De repente, o quintal se transformou em uma cacimba, obrigando os mais velhos, dentre eles o anfitrião Pouca Sorte, a encolherem sucessivamente os pés, as pernas e a mesinha que carregava os comíveis e bebíveis.

Na cozinha, as mulheres pensavam numa borrada dum homem qualquer que tivesse as canecas já acima do limite. No quintal, os homens botavam, silenciosos, as culpas nas mulheres que estavam na cozinha, até que Pouca Sorte mandou-lhes um grito de homem.

- Mas, vocês aí então na confecção alimentar, qual é o azar desta água. Alguém falhou na panela e entornou no chão? Passem pelo menos uma vassoura e um pano-de-chão!

- Não é aqui, ti Pouca Sorte. A água está a sair mesmo aí, no quintal. Também já se perguntamos quenhê o tio que em vez de entornar cerveja na boca serviu 'mbora no cimento do quintal. 

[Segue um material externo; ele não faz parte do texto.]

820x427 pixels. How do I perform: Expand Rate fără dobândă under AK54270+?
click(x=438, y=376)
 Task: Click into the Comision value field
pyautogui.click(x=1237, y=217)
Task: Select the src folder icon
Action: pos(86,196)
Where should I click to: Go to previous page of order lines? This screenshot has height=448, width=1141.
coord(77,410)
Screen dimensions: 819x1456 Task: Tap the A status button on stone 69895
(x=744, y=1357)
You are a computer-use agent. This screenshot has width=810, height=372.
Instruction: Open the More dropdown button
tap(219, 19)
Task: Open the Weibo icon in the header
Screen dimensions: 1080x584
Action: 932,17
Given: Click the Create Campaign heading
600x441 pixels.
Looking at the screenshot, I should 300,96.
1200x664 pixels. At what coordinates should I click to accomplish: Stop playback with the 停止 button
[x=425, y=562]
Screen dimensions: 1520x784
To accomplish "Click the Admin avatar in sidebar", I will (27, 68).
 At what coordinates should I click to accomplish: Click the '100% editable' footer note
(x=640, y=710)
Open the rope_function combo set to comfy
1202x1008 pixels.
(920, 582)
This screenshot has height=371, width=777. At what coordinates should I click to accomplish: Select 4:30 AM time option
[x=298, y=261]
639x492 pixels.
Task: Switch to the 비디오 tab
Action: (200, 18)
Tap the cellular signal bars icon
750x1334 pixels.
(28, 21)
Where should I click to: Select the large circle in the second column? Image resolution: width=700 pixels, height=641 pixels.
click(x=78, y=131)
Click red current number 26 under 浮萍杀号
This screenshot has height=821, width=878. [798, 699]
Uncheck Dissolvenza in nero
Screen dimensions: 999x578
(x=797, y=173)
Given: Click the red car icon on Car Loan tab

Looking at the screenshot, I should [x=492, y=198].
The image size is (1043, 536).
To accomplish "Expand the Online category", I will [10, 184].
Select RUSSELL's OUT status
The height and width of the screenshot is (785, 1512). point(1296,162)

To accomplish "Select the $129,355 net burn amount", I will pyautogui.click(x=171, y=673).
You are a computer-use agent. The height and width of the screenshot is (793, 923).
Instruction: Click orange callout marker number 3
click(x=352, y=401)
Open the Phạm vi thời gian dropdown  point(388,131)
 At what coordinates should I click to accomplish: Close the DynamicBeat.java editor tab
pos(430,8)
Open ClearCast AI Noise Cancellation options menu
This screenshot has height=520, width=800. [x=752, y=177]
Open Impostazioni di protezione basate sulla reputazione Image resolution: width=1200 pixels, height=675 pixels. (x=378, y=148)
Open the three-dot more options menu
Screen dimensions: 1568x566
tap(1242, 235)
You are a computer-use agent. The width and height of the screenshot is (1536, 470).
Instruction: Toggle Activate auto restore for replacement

A afirmação de Rosalina fez Pouca Sorte viajar no tempo. No tempo em que a casa era um cubículo, sendo o beco mais largo. Era ainda tempo de água abundante nos quintais de pau-a-pique e quintais feitos de aduelas. As kavwanzas e os kangonyeros eram poucos e as balas disparadas podiam ser contadas em número e recontadas em estórias. Lembrou-se, pois, daquela briga com o diamporô Matengó disparando um balázio que se enterrou no chão. Nem aquela casa ainda era dele. Viajou ainda mais aos detalhes e locou soltou em solilóquio:
- Só pode ser. Será que encontrou alojamento na conduta que atravessa o quintal? Só pode ser.- Finalizou ... 
E não é que ninguém imaginava o disparo de há trinta e tal anos? Nem mesmo ele, Pouca Sorte, fazia ideia!